Page:
::::

# Ca we save our progress?



## PacV (Nov 21, 2017)

Hey!
So today i download the game and i wondering if can save our progress or this is no necessary at all? I do not see any option to do that, but i close the App and i have to do some stuff (not everything) again.

Thanks for your time.


----------



## Paperboy012305 (Nov 21, 2017)

You can save your progress as long as you have a My Nintendo account and link your account to the game. Don't Worry, My Nintendo is free to register for an account.


----------



## PacV (Nov 21, 2017)

Oh, good to know! Thank you so much.


----------



## Snow (Nov 21, 2017)

The game autosaves to your device constantly, you don't actually need to link your account right away -- but linking to your nintendo account is the only way to restore your game if you lose data. I did it as soon as I could.


----------



## Buster Bunny (Nov 21, 2017)

So, Resetti is jobless now?


----------



## Gruntilda (Nov 21, 2017)

::::

Given records:
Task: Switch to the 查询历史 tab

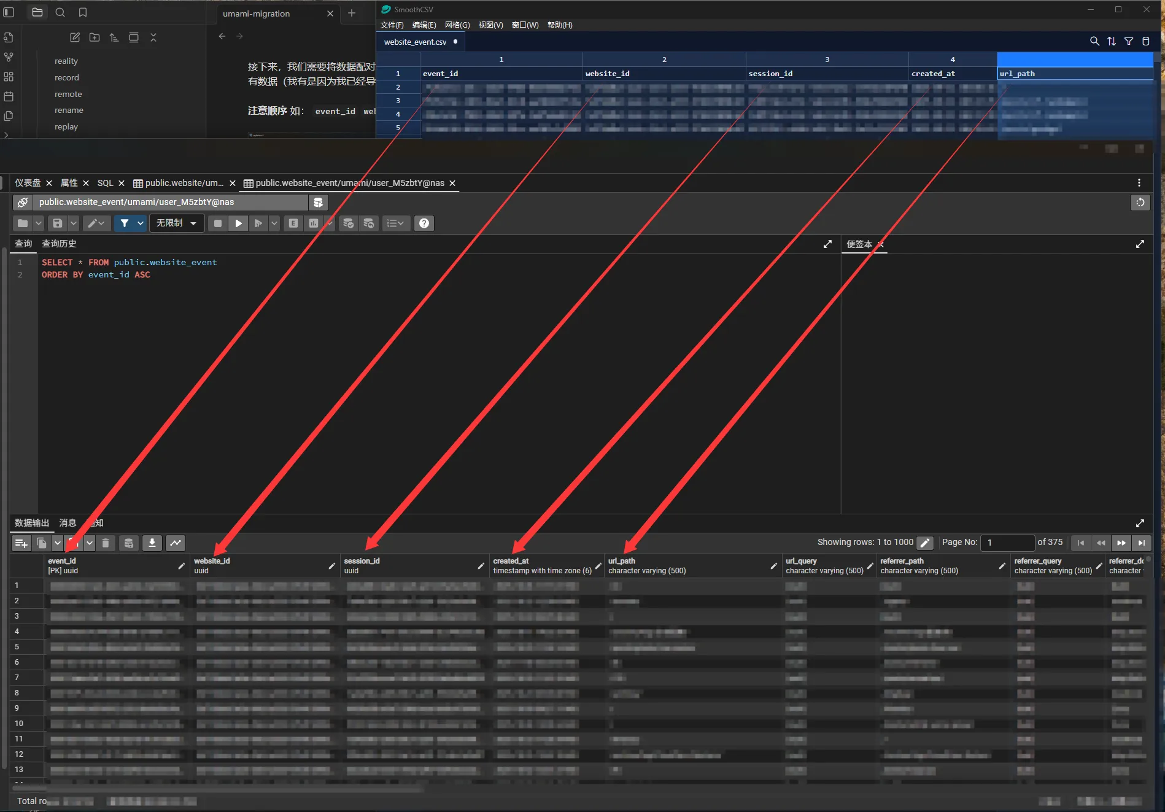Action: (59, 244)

::::

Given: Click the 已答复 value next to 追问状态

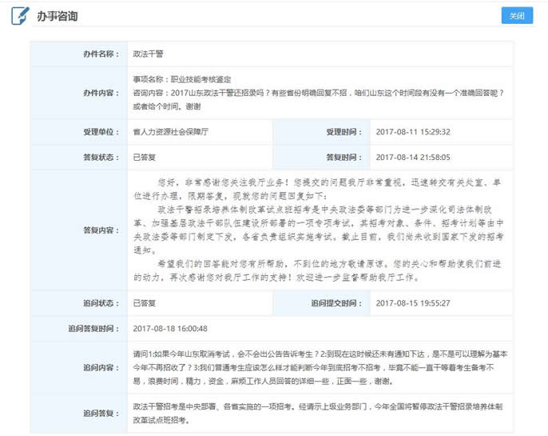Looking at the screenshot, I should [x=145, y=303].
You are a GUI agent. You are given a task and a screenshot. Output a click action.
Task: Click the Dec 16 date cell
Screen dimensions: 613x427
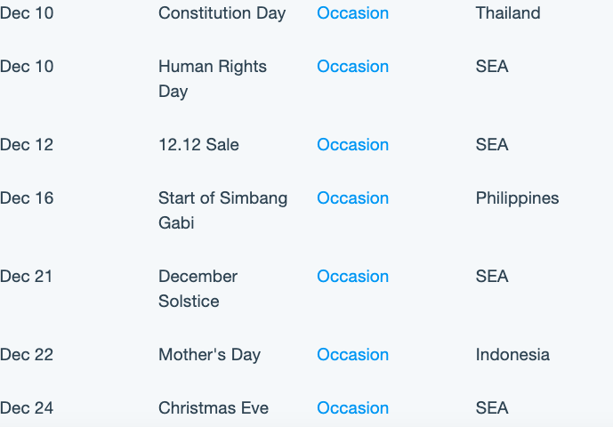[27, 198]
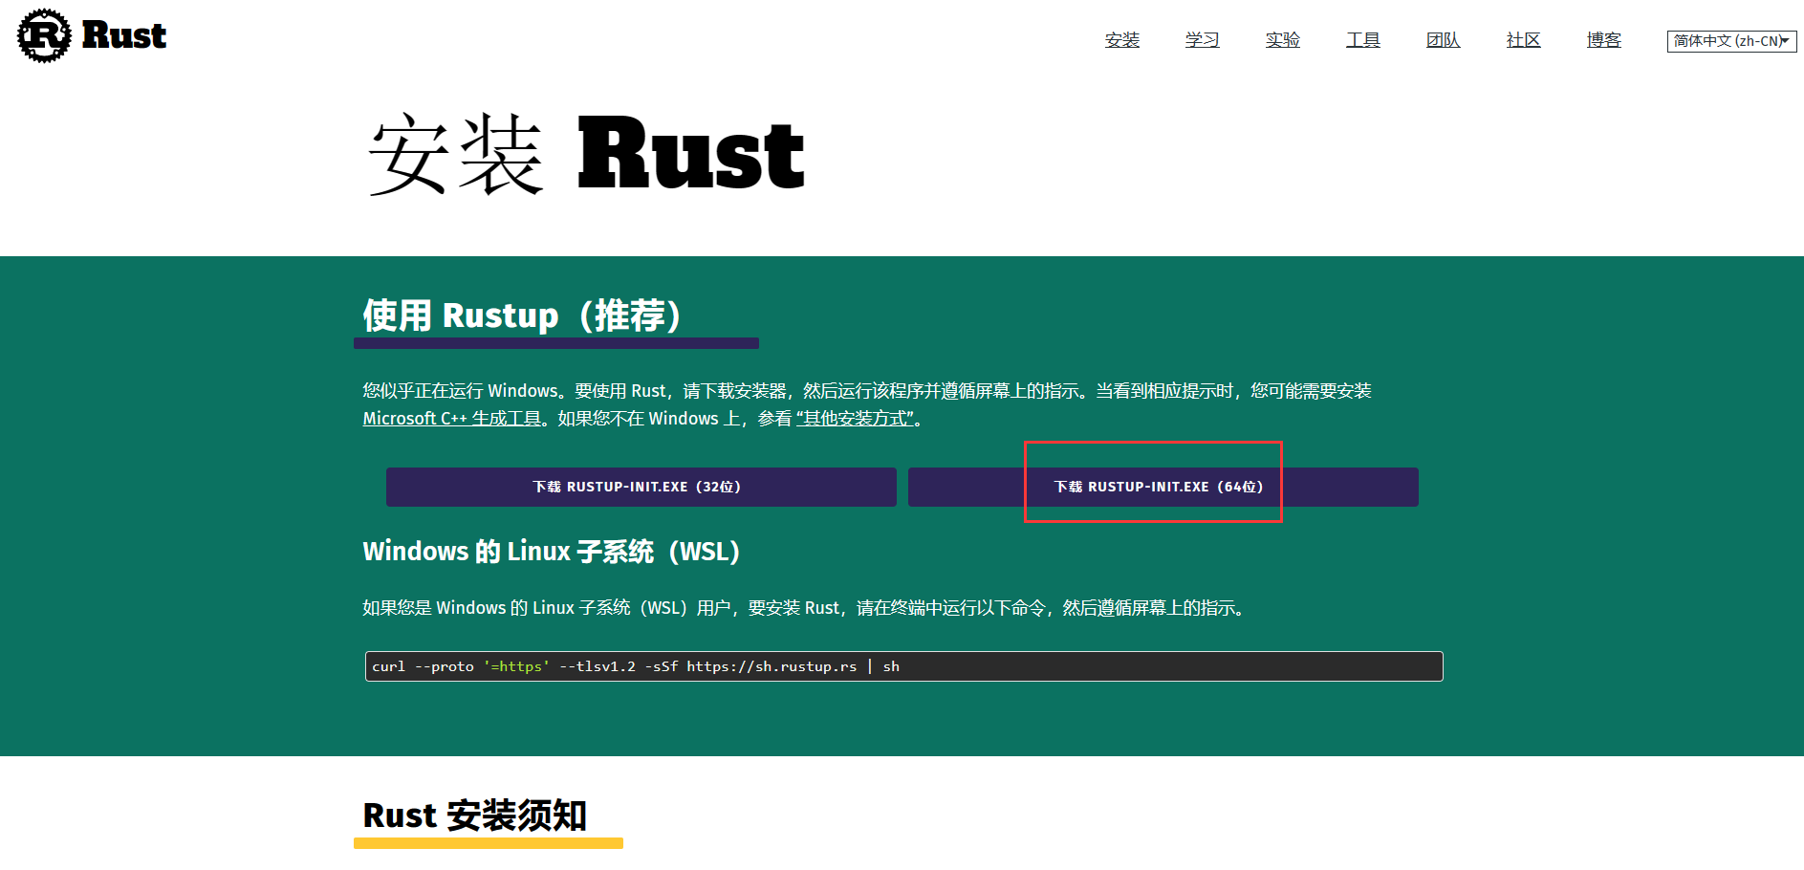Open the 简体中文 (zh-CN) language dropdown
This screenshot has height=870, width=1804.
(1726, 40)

::::

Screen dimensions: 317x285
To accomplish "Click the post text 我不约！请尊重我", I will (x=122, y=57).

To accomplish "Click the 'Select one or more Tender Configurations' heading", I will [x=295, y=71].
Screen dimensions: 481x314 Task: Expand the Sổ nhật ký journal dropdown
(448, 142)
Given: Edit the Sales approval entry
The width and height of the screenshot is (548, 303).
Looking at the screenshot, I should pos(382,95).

::::

Tasks to complete:
#1 Pick out each line in the rows that contains the string "height".
#2 Go on with the forum thread about saving game progress from the point where it stops.
The thread and the rows have nothing to do with each other.

Responses by task:
#1
This screenshot has height=870, width=1804.
The width and height of the screenshot is (548, 303).

#2
Holy Moley!!  After reading this post I decided to go ahead and link up my game to a my Nintendo account.  I am so glad I did because  not long after I did that I got knocked off the game with a message telling me to retry later as it lost the connection.  whew!  I am chalking this up to a big leap in users since today is the first day for a lot of us.


----------



## SamZzz (Nov 22, 2017)

That message doesn't mean your progress would have been lost... the game saves to your phone as you play just like any other mobile game.  I played for several weeks without saving to a Nintendo account (because I was using an australian AppleID) and never lost anything.


----------



## Hypno KK (Nov 22, 2017)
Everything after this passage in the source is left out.